Thanks to everyone who drew my attention Kerry Ann Rockquemore’s very interesting post on the myth of balance. As noted last week, I’ve been too overwhelmed to do a lot of reading lately, and this post is definitely worthwhile.
In the comments to last week’s post, "Doug" pointed out that the issues I described "aren't restricted to women, alas. I've been where you're at, and so have plenty of other men I know. I've never regretted any choice that made my family's situation priority."
I agree. The pressures of both work and family life are amped up to an insane degree for most of us right now. More is expected of professional workers, in less time, than seems humanly possible. (Of many blue- and most pink-collar workers, too, of course, but that has always been true.) And unlike previous generations, most of us don’t have a full-time “wife” at home to organize our personal and social lives, and raise the kids. Most of us don’t have Grandma and childfree Aunt Tessie to pick up the slack, either — they’re either working themselves, since they can’t live on their pensions, or they’ve retired to Florida, or our own jobs have taken us far from home.
And devoting time to our kids now means much more than cooking, cleaning, sharing meals, helping with homework, and staying home with a sick child. That was what my mother did, full-time, and it was considered more than enough. If I wanted guitar or piano lessons, I could ride my bike to the teacher’s house after school. I could walk home in the dark from school play rehearsals — no problem. My brother was on numerous sports teams, and my parents’ job was to show up to some games and root for him. My mother put in some time as a Girl Scout leader and den mother, and my father occasionally helped coach Little League, but those contributions were optional; nobody cast blame on those parents who were just too busy.
Now, children’s time, like that of adults, is more pressured, and the world is more dangerous, so parents must act as chauffeurs and chaperones, at least for younger kids. (As they become independent, most of us seem to morph into full-time worriers, a role that is universal across the generations.)
So, yes, everyone feels the strain. Yet for women, there are extra pressures, I think.
As "Anna" points out in the comments, "So often we deal with these issues as individual problems even when we recognize the social forces that constrain (and judge) our available choices (and so often we don't recognize them)."
Even in the twenty-first century, women are expected to be the primary caregivers to our children. These expectations are often communicated in fairly subtle ways which might not always register with our partners.
For example, I turn my phone off during psychotherapy sessions. I feel safe doing this — my husband works in an office, where he is nearly always reachable, and the friend who is our emergency contact homeschools her kids. I am assiduous about checking my messages between sessions, but I don’t feel I can give my clients my full attention if my phone is always ringing. (See how defensive I sound? That’s because of the jury of Parenting Experts every mother carries around in her head, and it’s exactly what I’m talking about.)

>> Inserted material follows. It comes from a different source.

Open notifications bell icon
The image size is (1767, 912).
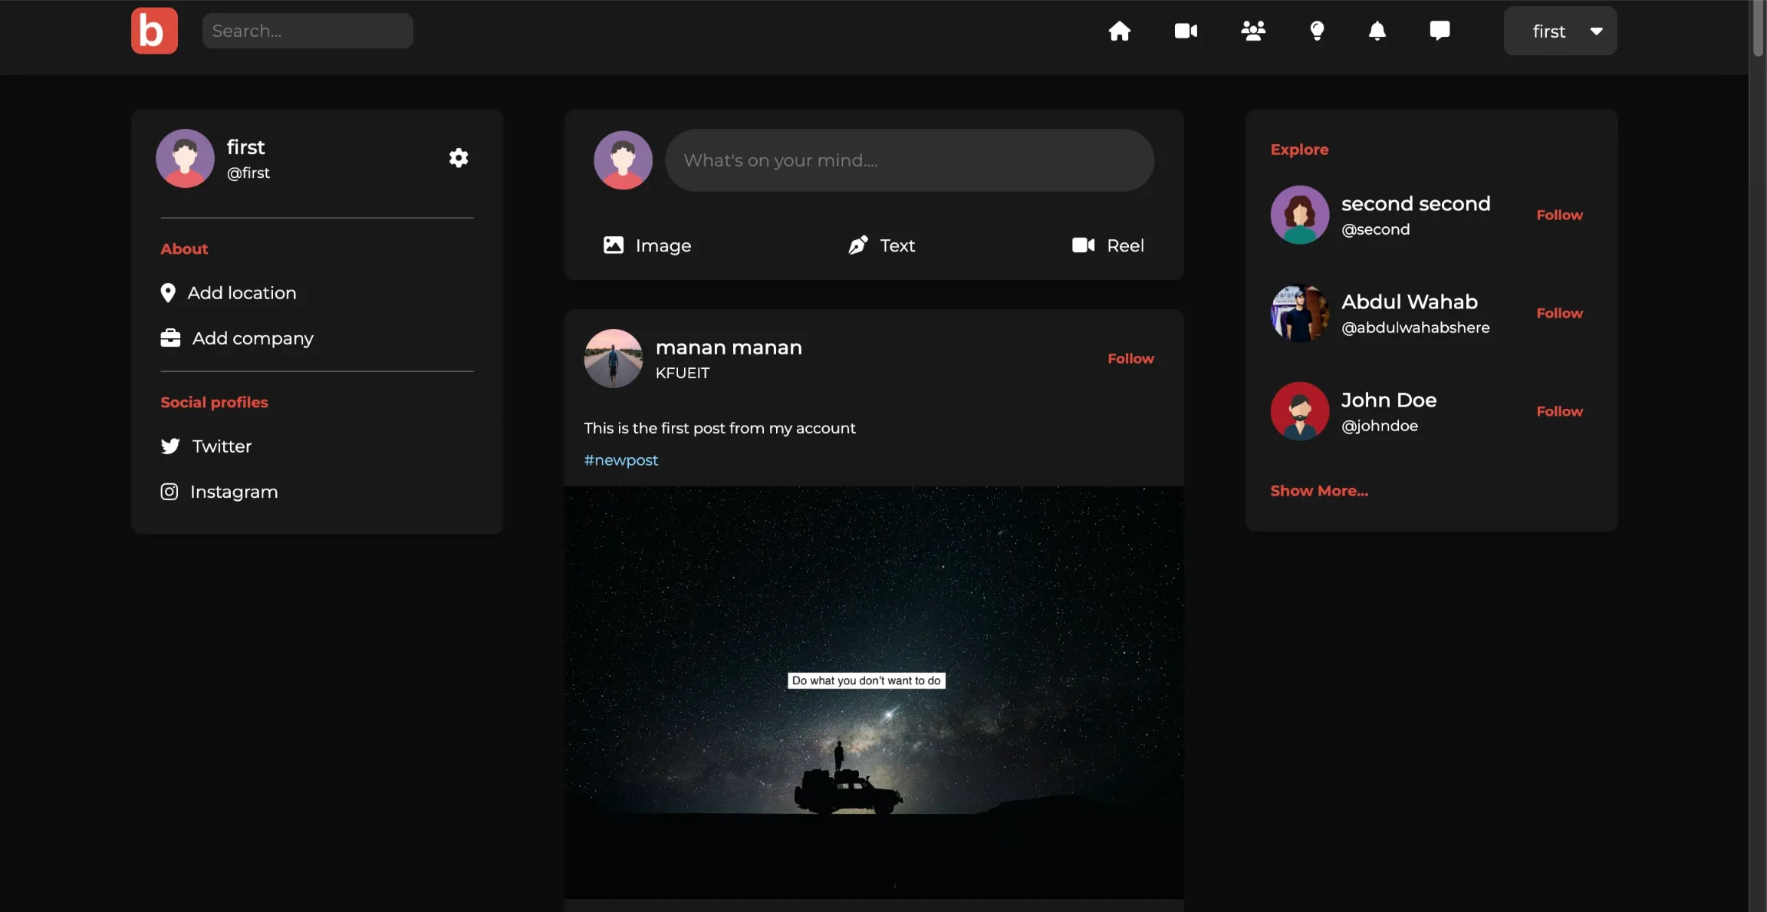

When my son was in elementary school, he sometimes got sick in class. The school nurse would try me first. If I wasn’t in session, I would race over and pick him up. If I was in session, she would move on to my husband, who would also race over and pick him up.
But when that happened, he got extra credit. Teachers and the nurse were always talking about what a great dad he was. Whereas the nurse would say to me, when we passed in the hall (which we did frequently, since I was the one who brought him to school and picked him up every day), "Great that his dad was available, since we couldn’t reach you." And I would blush with shame. Every time.
This is just one example. I’m sure readers can come up with others, and I would love to read them.
As Rockquemore writes:
Last week, I was visiting a research-intensive university and had the opportunity to talk with a number of tenure-track faculty. During this visit, I kept hearing one woman after another describe the act of setting aside time for research and writing as "selfish." These same women described long days of putting everyone else's needs first and "hoping" they will have the time and energy to write at the end of the day. If you’re in a similar situation, release yourself from the idea that taking care of your own needs (not to mention making time to tend to the primary criteria in your promotion and tenure decision) is "selfish." It is not selfish to prioritize your research. In fact, it's your job.
And women who don’t do their jobs — who spend “too much” time taking care of the kids — are considered not serious. When this happens, it’s not just the individual woman who suffers, but all working women, because unlike men, we are not just individuals, but representatives of our sex. It’s a heavy burden, but often an invisible one.